For Bruckner, America is as huge washing machine. He talked about his time in San Diego when a student took him to his citizenship ceremony. In a big stadium thousands raised their hands, swore allegiance and within a blink of an eye they were citizens. That's unthinkable in France, where this process is much more arduous.  The question that followed from that is that of openness. French and German cultures  are completed. They are finished. They are done. There is no interculturalism if the host culture is not willing to change, is not willing to be impacted by the incoming guest. This reminded me of Vilem Flusser's writing on the freedom of the migrant where he deliberates his ideas on how open the migrant should be to still contribute but not loose her mind. Romantics favor origin: they  are people deeply rooted in habit. The migrant has to keep her cultural background porous. Her identity needs to be like a door: never inherently open or closed. How can the immigrant mobilize a vision of herself?  

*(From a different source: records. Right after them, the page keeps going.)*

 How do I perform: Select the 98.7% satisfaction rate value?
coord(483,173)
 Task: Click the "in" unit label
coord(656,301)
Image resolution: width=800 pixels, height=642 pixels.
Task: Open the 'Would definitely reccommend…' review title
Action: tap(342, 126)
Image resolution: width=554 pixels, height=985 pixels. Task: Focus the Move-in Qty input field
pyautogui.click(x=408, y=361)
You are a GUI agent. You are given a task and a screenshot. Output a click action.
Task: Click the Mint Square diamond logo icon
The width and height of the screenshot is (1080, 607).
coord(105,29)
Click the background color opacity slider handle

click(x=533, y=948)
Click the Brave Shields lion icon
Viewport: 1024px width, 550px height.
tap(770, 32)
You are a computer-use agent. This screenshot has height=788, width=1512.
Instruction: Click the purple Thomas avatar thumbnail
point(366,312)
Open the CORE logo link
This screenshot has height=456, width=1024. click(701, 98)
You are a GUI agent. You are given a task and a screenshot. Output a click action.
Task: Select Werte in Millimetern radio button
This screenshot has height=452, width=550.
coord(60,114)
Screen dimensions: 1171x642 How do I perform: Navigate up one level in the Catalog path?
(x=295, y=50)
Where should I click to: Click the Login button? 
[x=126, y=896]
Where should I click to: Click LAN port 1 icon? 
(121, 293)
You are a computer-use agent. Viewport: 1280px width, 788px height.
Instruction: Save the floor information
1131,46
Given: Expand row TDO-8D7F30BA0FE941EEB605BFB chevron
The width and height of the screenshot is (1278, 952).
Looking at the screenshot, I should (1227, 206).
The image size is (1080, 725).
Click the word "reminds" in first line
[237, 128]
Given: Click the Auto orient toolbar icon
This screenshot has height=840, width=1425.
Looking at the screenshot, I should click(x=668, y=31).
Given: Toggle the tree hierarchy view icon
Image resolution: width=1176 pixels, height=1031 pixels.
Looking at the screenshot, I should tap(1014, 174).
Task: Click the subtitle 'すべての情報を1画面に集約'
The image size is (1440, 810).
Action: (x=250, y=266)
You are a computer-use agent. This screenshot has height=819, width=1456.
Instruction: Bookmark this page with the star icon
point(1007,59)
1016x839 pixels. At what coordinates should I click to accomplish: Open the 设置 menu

Richard Rodriguez (his talk turned me into a groupie) started by identifying himself as son of Pierre Trudeau. (Everything about multiculturalism is Canadian.) But Rodriguez did not keep silent about his mother either: Richard Nixon. The latter invented the Hispanic. "We are children of Nixon." Today in the US, Rodriguez demonstrated, there is only black and white. There are no brown inbetweens. The Mexican-American is stuffed with illegal connotations. The Mexican-American only takes, he does not give. To Americans, the Mexican stands for an invasion of illegality. Rodrigruez set the record straight: when Nixon invented the Hispanic he actually spoke about Indians. "Now all the Indians of Mexico are children of Nixon." If you go to Tucson today the Indians are back. Mexicans reclaimed the country that they once owned. Tucson today is like 1848. Americans thought that they had wiped out the Indians but now it turns out that history is a circle and the US is invaded: not by hispanics buy Mexican Indians. They bring with them a scary religiosity and sense of family that once defined America. What will Pochahantas do to Tom Swayer? The nature of their eroticism is still unclear.   There is widespread loneliness in American "I" culture. Mexico, in comparison is a "we" culture. The 38 million immigrants from Mexico work hard, are very religious and they are family people. History goes in circles. Rodriguez claimed that what holds us together is an allegiance to and participation in a tongue. "American, not English, is  a language that I speak. It is a multitude of languages."